In the case of the complaint filed by the UFCW 1119 v. Airtex Manufacturing Partnership [1991] Alta.L.R.B.R 783., there are few important issues at play and that need expansion. One is the fact that the employer issued a lockout notice to the workers at their plant on December 02, 1993, and all of the issues surrounding what happened next. The case raises a lot of questions and I will try to expand on my answers to those questions.
One of the questions asked in this assignment was whether a strike or lockout ends a collective agreement. A strike or lockout cannot legally take place until a collective agreement has expired. While negotiations are taking place, there is a bridging provision that extends the collective agreement for a period of time. So essentially, after a collective agreement expires, it is still in effect as long as both sides are negotiating. A strike or lockout ends that collective agreement bridge. According to the Alberta Labour Relations Board, “the bridging provisions of Section 130 that extended the collective agreement during negotiations terminate.”

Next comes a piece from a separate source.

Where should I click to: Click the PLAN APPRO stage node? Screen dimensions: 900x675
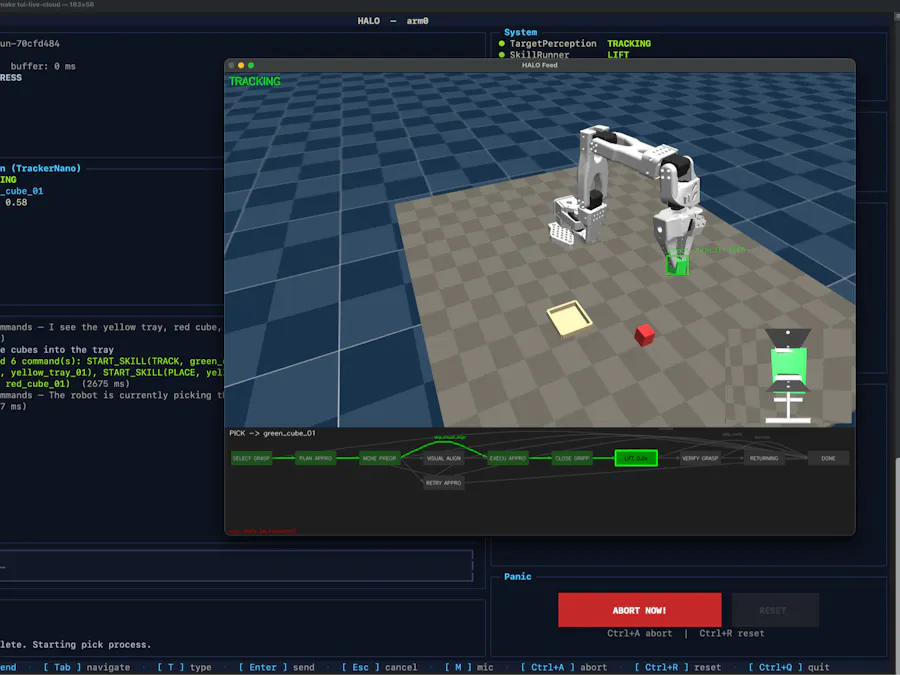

“Employers may choose to lockout their employees for a short period of time as a way to end the bridging provisions of Section 130 and thereby apply additional pressure on the union to settle the dispute. Although commonly called a “24-hour lockout”, there is no minimum duration required for a lockout and, in Ironworkers 850 v. Western Archrib [1998] Alta.L.R.B.R. 90, the Board ruled the employer had entered a state of lockout without any interruption in work.”
The next question asks whether an employer can unilaterally impose terms and conditions of employment once a lockout action ends a collective agreement. The answer to the question asked is yes. Once the strike or lockout commences, the employer has the ability to unilaterally impose terms and conditions of employment.